AN Alpesh Nakrani
BlogBooksPraiseAbout Work with me →
Book overview
Chapter 4 / Points of View

The Pilot Is a Contract, Not a Favor

The clause that proves you are honest is the one that tells the buyer when to stop.

Most AI pilots fail before the first model runs, in a meeting that never happens.

The meeting that never happens is the one where the seller and the buyer write down what the pilot is supposed to prove, how they will know, what it costs, where it stops, and who owns it. Instead, the pilot starts on a handshake and a shared optimism. "Let's just get something in front of your team and see." That sentence has killed more AI deals than any model limitation. A pilot without a written definition is not an experiment. It is a hope with a calendar invite, and hope cannot fail or succeed, which means it cannot produce evidence, which means it cannot move a burned buyer one inch.

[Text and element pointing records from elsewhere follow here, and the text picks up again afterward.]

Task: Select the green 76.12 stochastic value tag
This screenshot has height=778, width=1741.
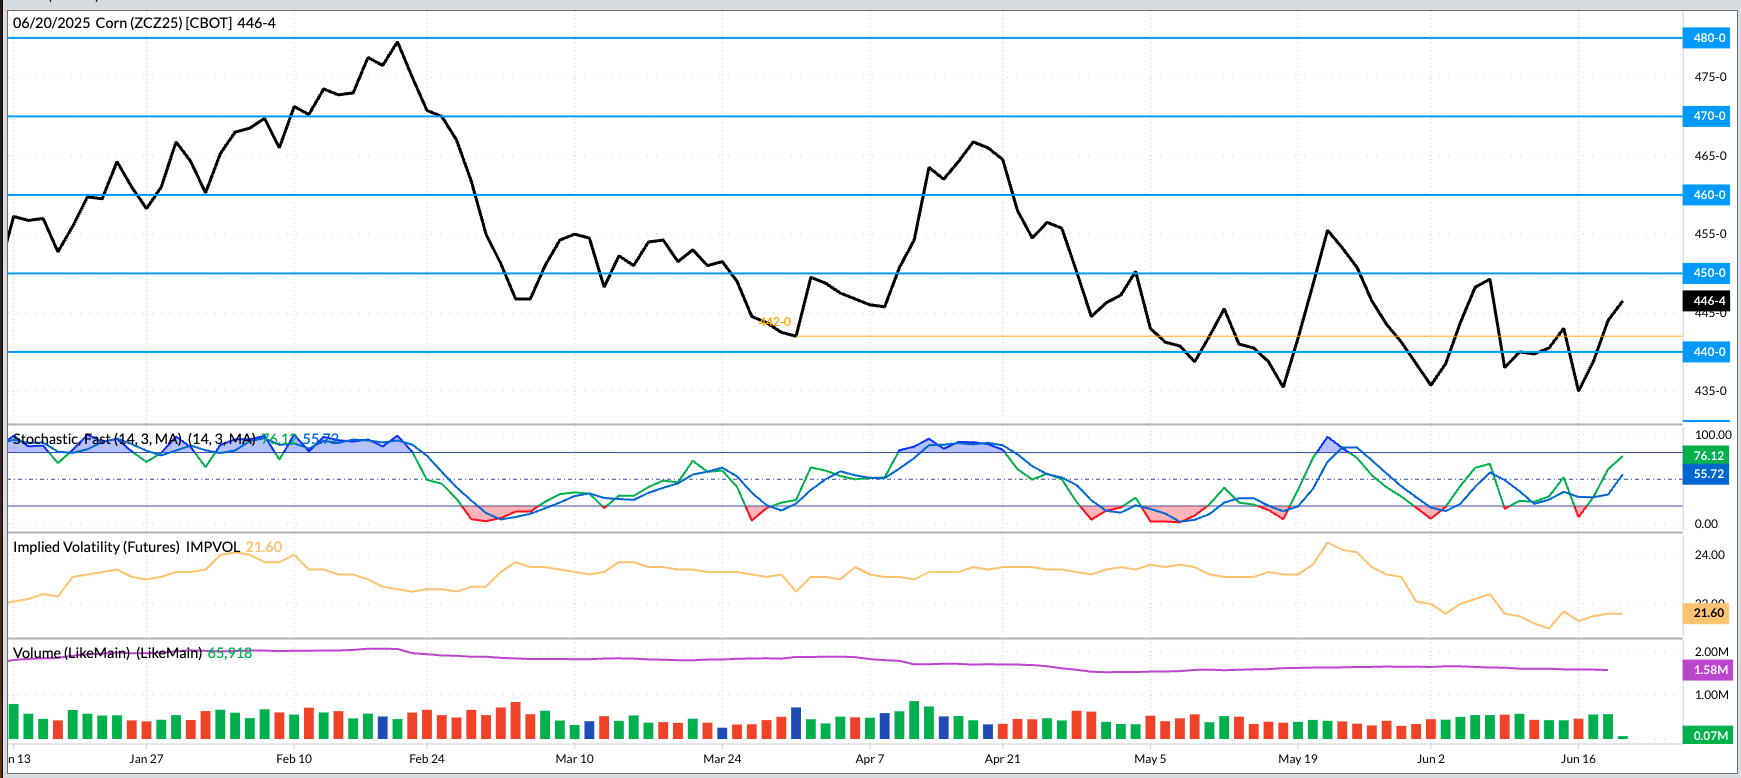Action: click(x=1708, y=456)
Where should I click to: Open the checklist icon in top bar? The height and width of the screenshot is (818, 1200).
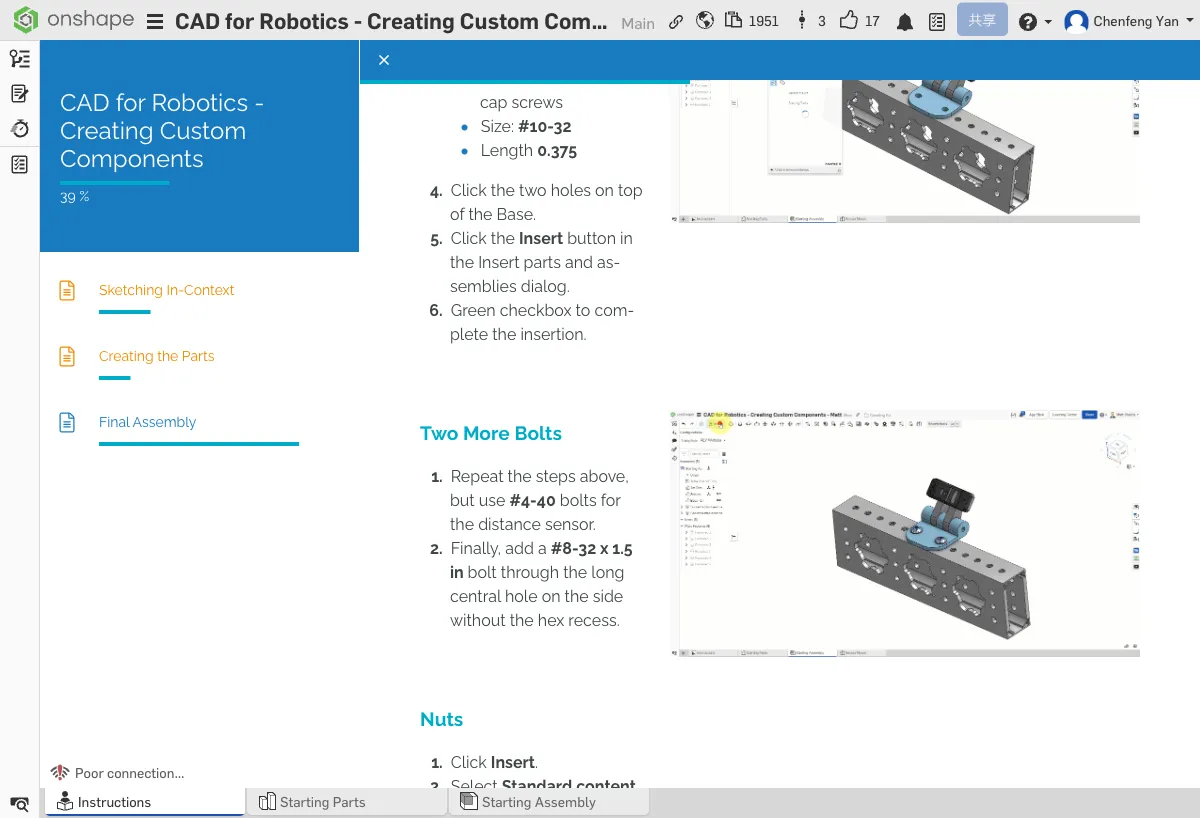coord(936,22)
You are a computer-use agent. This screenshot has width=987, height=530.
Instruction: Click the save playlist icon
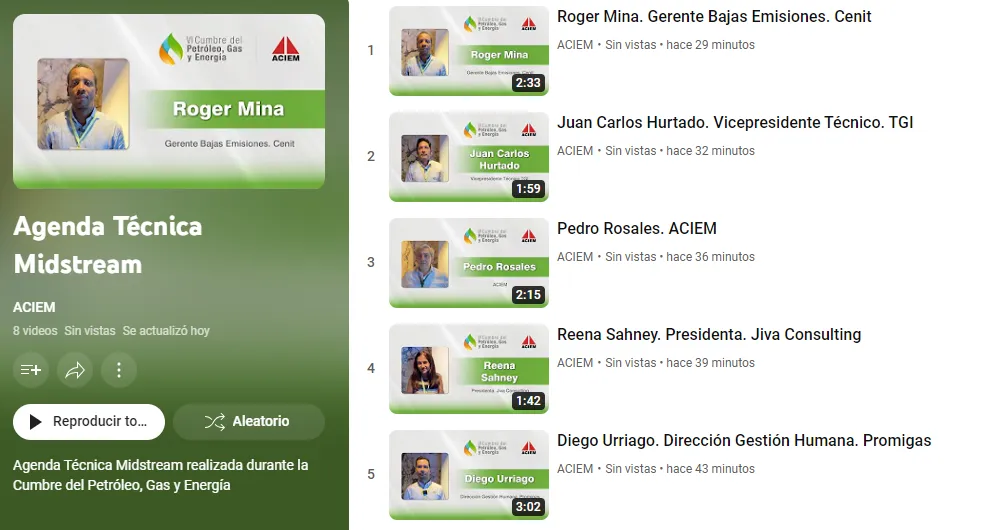point(31,370)
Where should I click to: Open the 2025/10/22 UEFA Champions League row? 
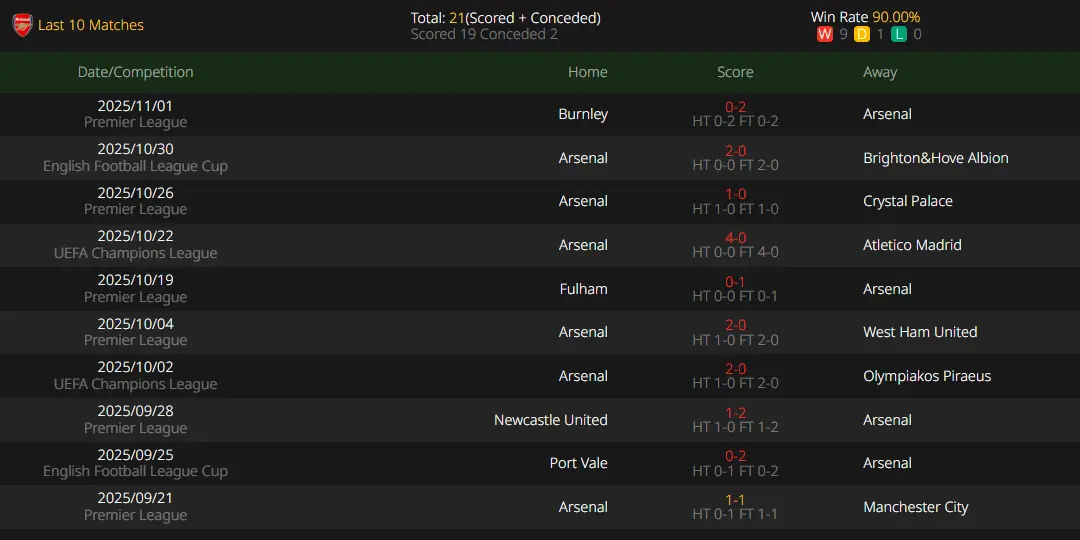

The reframe that organizes this chapter: a pilot is a contract, not a favor. The buyer is not doing you a kindness by letting you run a trial. They are entering into a defined experiment with you, with terms, and the terms are the product. A burned buyer has done the favor version before. It consumed their team's time, drifted in scope, and ended in ambiguity that the optimistic seller spun as success. The Honest Pilot Contract is the cure for all three.

Why the favor version fails

The favor pilot fails for structural reasons, not bad luck.

It has no defined success metric, so it cannot conclude. When the trial period ends, there is no agreed answer to "did it work," which means the decision defaults to vibes, and vibes favor whoever is most enthusiastic in the room, which is usually the seller. Burned buyers have learned to distrust exactly this, because last time the vibes said yes and production said no.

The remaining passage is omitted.